Die Wahl des geeigneten Pülverchens

Wer sich heute mit der Kunst des Skiwachsens vertraut machen will, umrundet mit Vorteil zuerst mindestens einmal die ETH. Wahlweise auch die Uni. Und sicherheitshalber noch die Nationalbank. Dermassen vorbereitet wird ihn die Flut an Skiwachsen und das dazugehörige Know-how nicht gleich erschlagen. Ganz zu schweigen von den horrenden Preisen, kann doch ein Stängelchen oder Döschen Skiwachs locker die Kosten eines Skitages ums Mehrfache übersteigen. Die Auswahl an Skiwachsen erschöpft sich nicht in mehreren Dutzend Farbvarianten für sämtliche denkbaren Temperaturen und Schneearten, sondern auch in High Fluor, Low Fluor und weiss der Yeti noch was sonst.
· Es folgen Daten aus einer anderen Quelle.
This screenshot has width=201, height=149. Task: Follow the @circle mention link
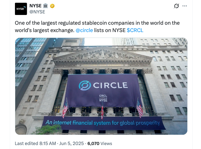pos(85,30)
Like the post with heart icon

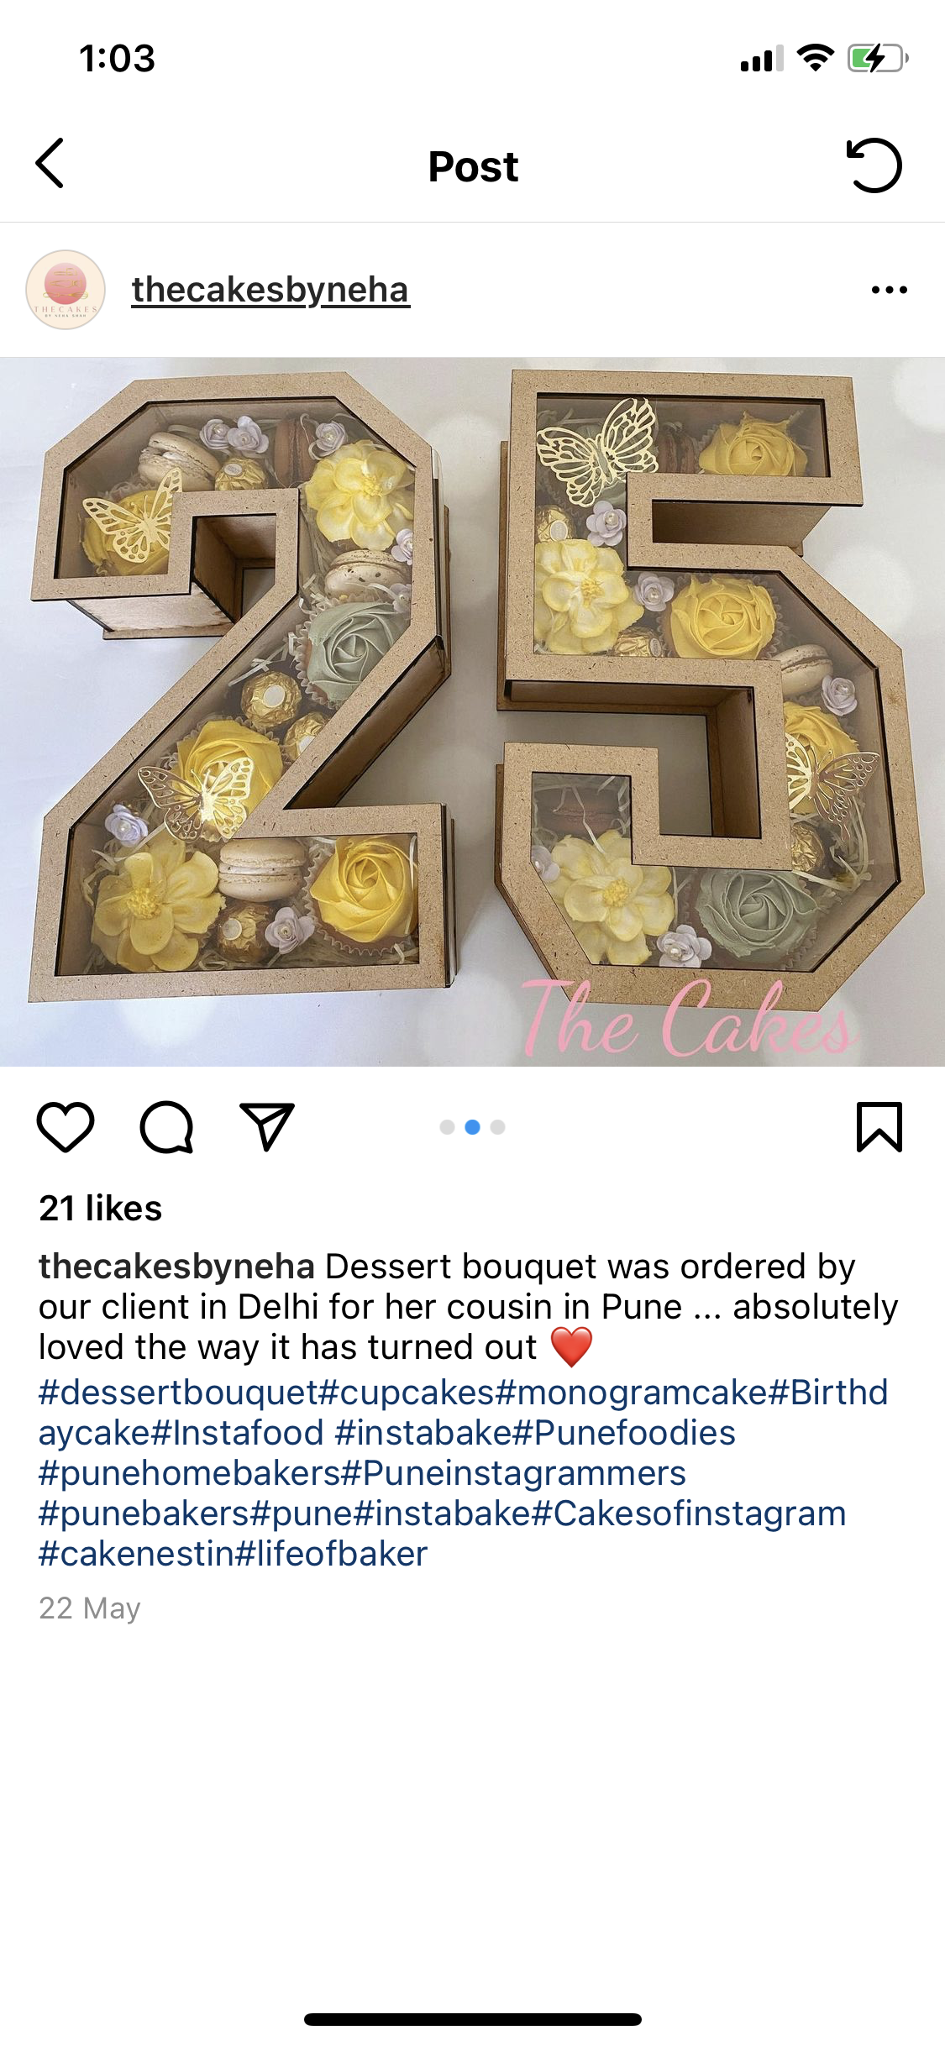click(x=66, y=1126)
Wie einfach war dagegen – jedenfalls für meine damaligen Ansprüche – das Skiwachsen zu Zeiten von Toko rot, orange und silber! Im tannigen Rucksack, den man ohnehin dabei hatte, wenn man Skifahren ging, führte man stets ein Päckli dieser Wachsklötze mit. Je nach Schneeart verrieb man eine mehr oder wenige üppige Portion auf dem Belag. Irgendeines der drei Wachse passte immer. Zumindest halbwegs.
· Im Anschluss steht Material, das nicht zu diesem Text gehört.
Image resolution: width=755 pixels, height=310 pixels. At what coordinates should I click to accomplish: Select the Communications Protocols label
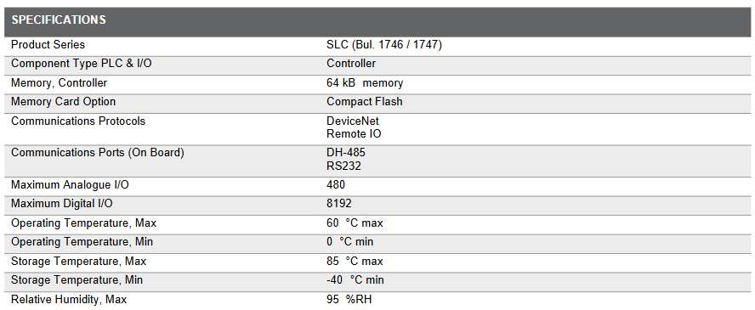pyautogui.click(x=78, y=121)
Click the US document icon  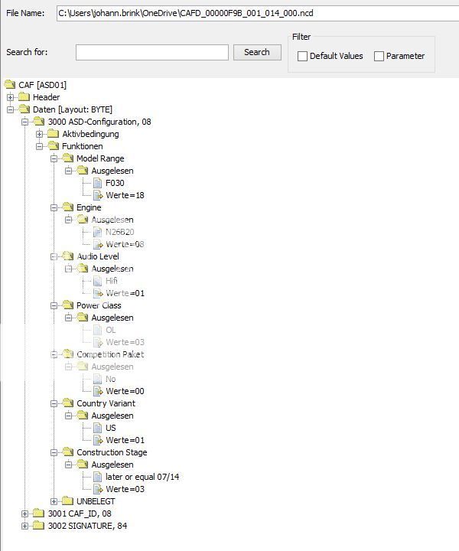[98, 428]
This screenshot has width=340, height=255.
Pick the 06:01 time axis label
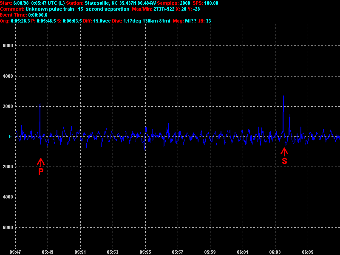[242, 252]
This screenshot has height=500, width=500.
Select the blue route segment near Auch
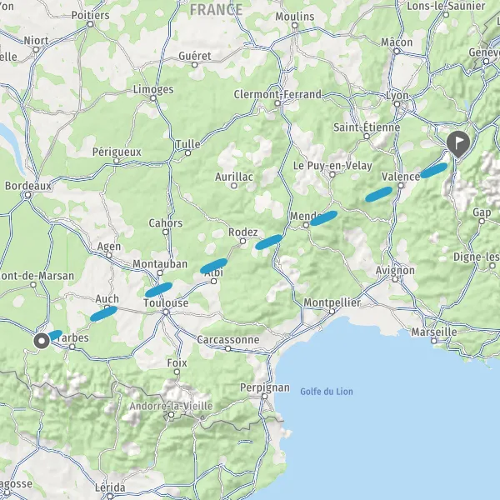point(103,313)
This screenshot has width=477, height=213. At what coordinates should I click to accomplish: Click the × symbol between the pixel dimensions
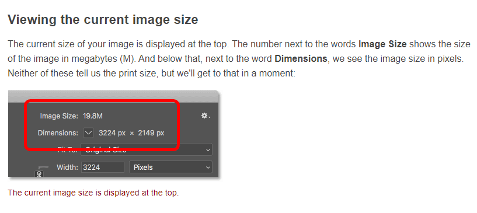(132, 133)
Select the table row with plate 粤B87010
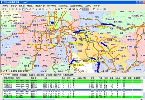This screenshot has height=100, width=145. [x=73, y=97]
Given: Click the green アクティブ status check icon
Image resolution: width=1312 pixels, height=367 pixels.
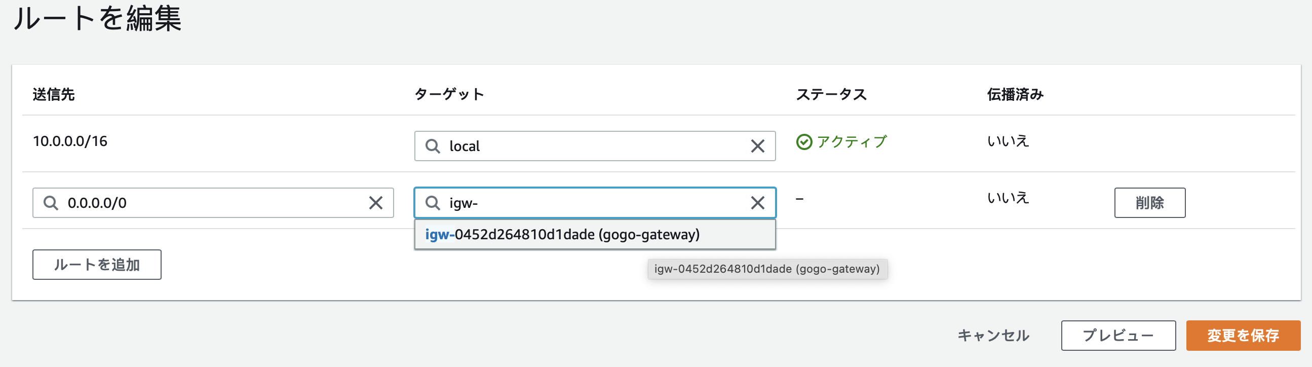Looking at the screenshot, I should [x=804, y=142].
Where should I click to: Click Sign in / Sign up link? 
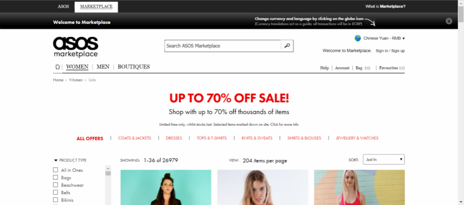(x=390, y=51)
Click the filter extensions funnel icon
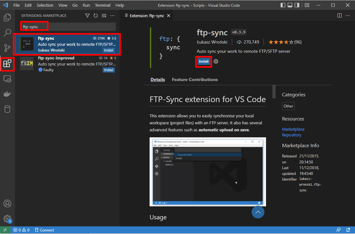The image size is (355, 234). (x=87, y=16)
Im Hause Flohnmobil hat Skipflege traditionellerweise einen hohen Stellenwert. Der Mitbewohner, seines Zeichens Skilehrer, legt grössten Wert darauf, jeden Morgen mit frisch gewachsten Skis auszurücken. Nach eigenen Schätzungen hat er in seinem Leben bereits mehrere Tausend Paar Skis gewachst. Und so wird bei uns eine Ferienwohnung nicht nur nach dem Aspekt „Nähe zum Skilift“, „Ruhe – Aussicht – Lage“ und dergleichen taxiert, sondern auch danach, ob es einen geeigneten Raum zum Wachsen gibt. Im vorliegenden Fall ist der kleine verglaste Windfang unserer Wohnung geradezu ideal. Der Gartentisch schnell zum Wachstisch umfunktioniert, die Steckdose fürs Wachseisen in der Nähe. Und die Aussicht erst noch um Längen besser als zu Hause im Keller.